Dinamiche di gameplay che tornano ovviamente utili non solo nel corso dell’avventura principale, che si può completare in circa 20-25 ore, sia nel corposo endgame, che include una gran quantità di missioni secondarie molte delle quali brillano per la scrittura che è stata riservata – anche troppo, come abbiamo visto prima. Sul fronte di questi “contenuti extra”, se così possiamo chiamarli, God of War: Ragnarok si rifà in larga parte alla struttura del suo predecessore, ampliando però notevolmente il numero e la grandezza delle aree da esplorare. Il gioco mantiene infatti il cosiddetto approccio open linear, con enigmi secondari che consentono di divergere dal percorso stabilito, ma apre le sue strade anche a sezioni molto più ampie da esplorare per scoprire ogni singolo dettaglio.

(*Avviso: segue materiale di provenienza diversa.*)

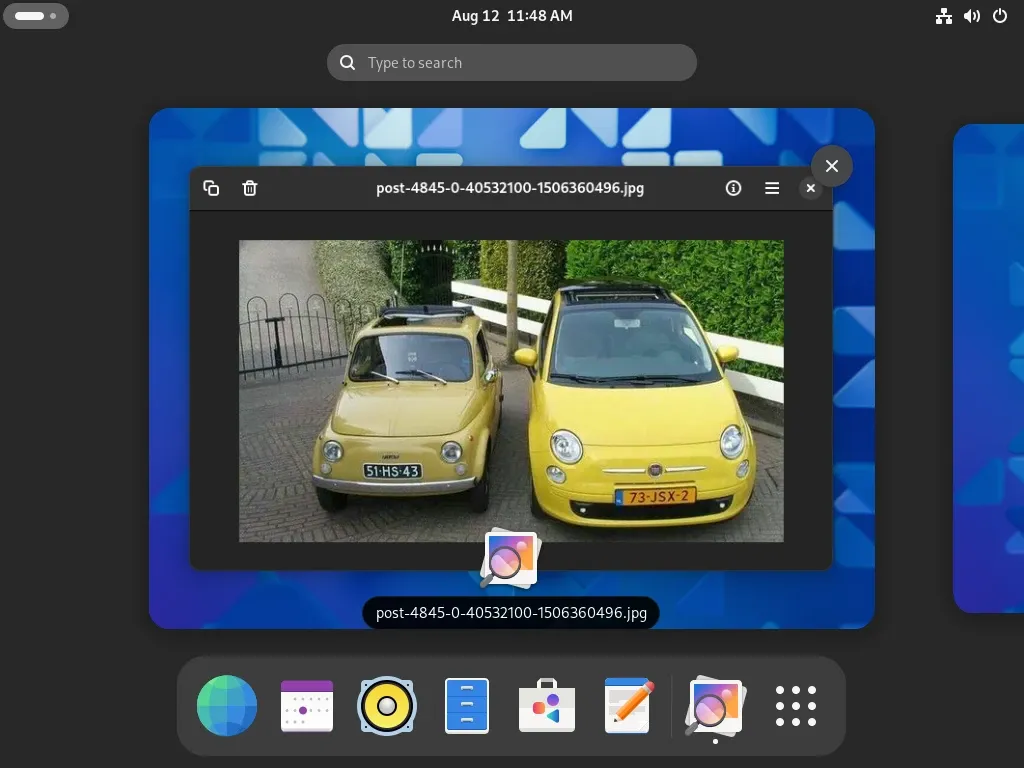Viewport: 1024px width, 768px height.
Task: Open the Software store from the dock
Action: tap(546, 706)
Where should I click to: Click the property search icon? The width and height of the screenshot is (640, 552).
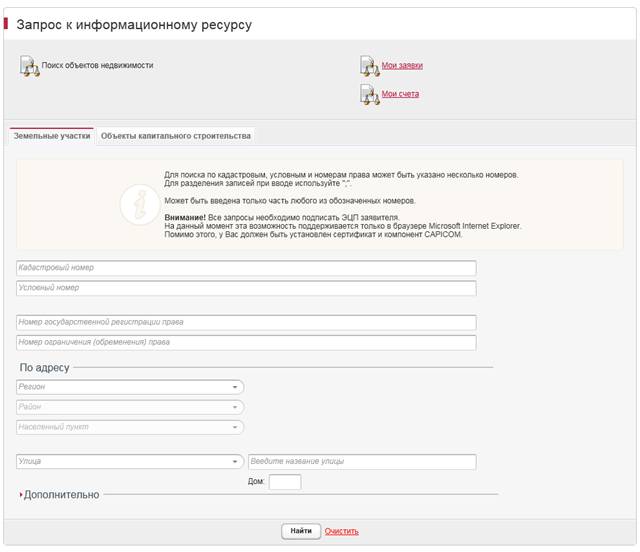(x=28, y=67)
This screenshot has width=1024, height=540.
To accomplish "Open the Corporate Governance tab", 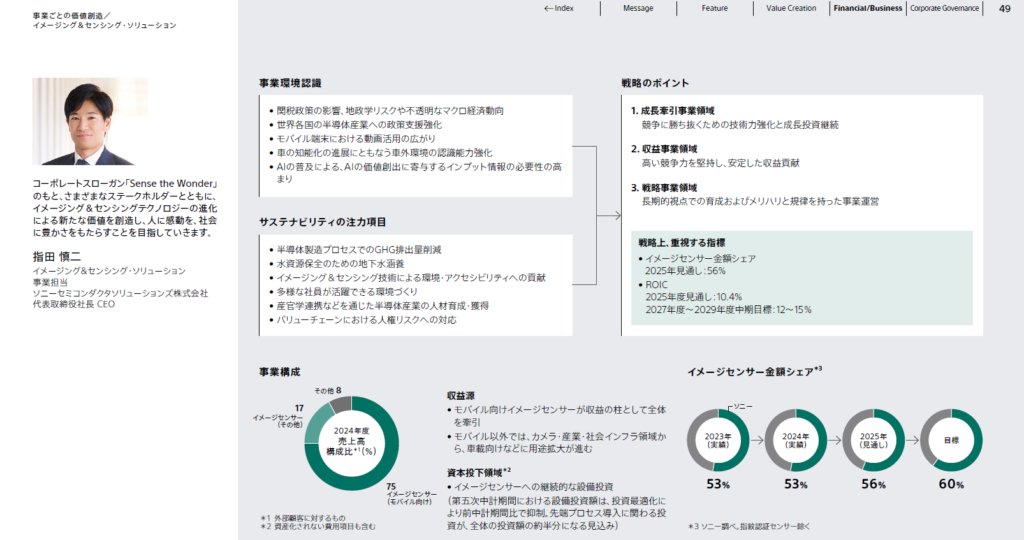I will (x=947, y=8).
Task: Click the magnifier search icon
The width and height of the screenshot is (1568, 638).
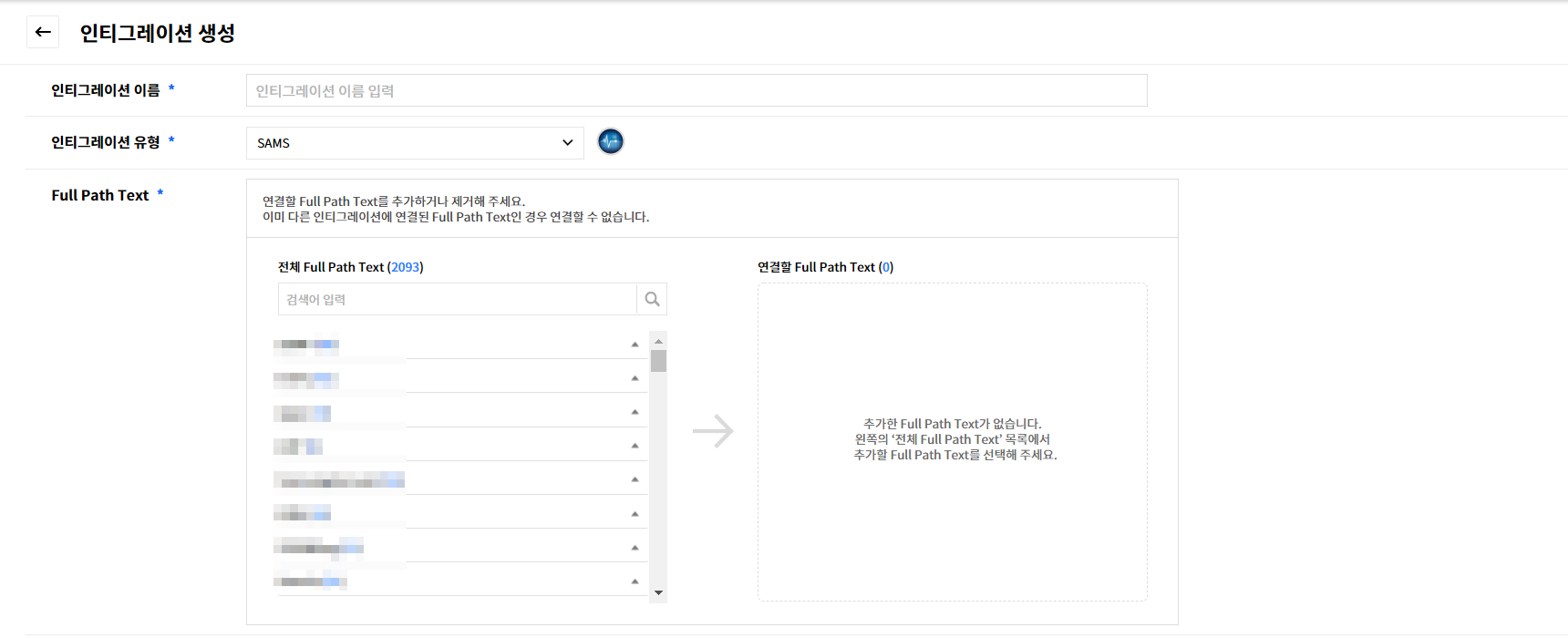Action: tap(652, 299)
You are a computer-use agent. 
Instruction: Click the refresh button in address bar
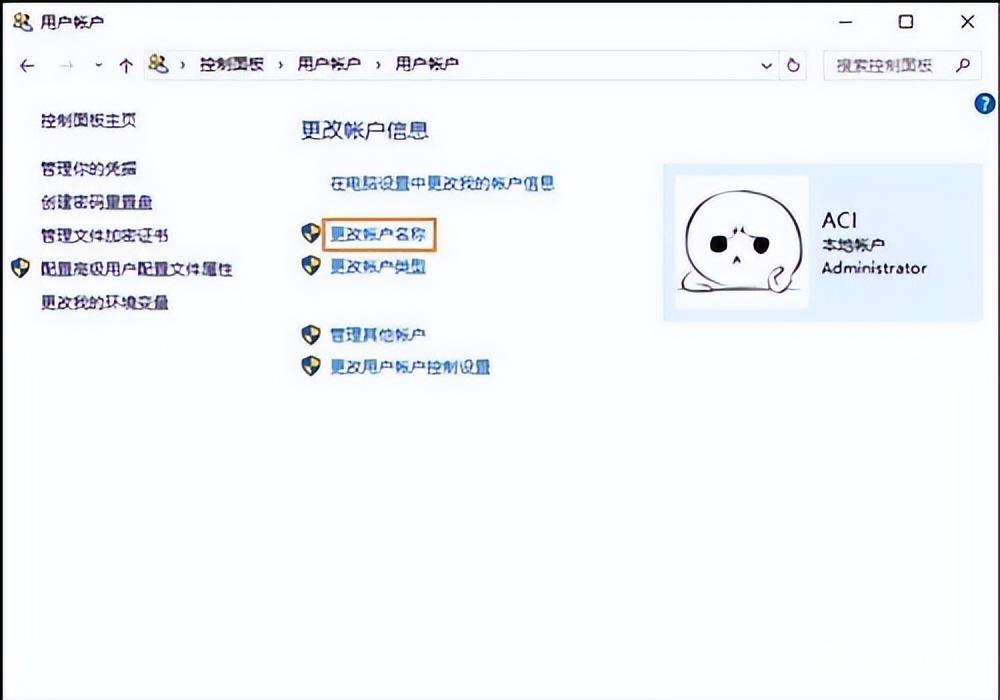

Dettagli di cui, in effetti, Ragnarok è stracolmo. Sarebbe un delitto concludere il gioco senza aver esplorato ogni suo anfratto, ogni grotta, ogni singolo accampamento. I Nove Regni, qui interamente visitabili, sono infatti una maestosa prova di forza del reparto artistico, che già in occasione del primo gioco aveva mostrato le unghie con paesaggi mozzafiato. Ragnarok, di nuovo, è una conferma del grande lavoro svolto, che riesce inoltre ad allontanare il fantasma del dejà vu grazie ad alcune accurate scelte di design.
PUNTI DI FORZA
- Un viaggio emozionante
- Artisticamente superlativo
- Grande quantità di contenuti
PUNTI DEBOLI
- La scrittura vacilla un po’
- Il finale è gestito male
Pur spegnendosi troppo frettolosamente in un finale che altrimenti poteva essere ancor più grandioso, God of War: Ragnarok è un’opera tanto solida quanto magnifica da giocare, capace di regalare emozioni sin dal primo istante. Il viaggio di Kratos e Atreus nella mitologia norrena si completa con un titolo che in alcune componenti si piazza dietro il suo illustre predecessore del 2018, confermando però ancora una volta che il team ha saputo rielaborare una delle IP più apprezzate di PlayStation in un racconto in continua mutazione e maturo, in tutti i sensi. Non sappiamo dirvi oggi se Ragnarok è il gioco migliore del 2022. Quello che possiamo però dirvi con certezza è che i PlayStation Studios hanno fatto di nuovo centro.
Ringraziamo Sony PlayStation Italia per il codice review di God of War: Ragnarok.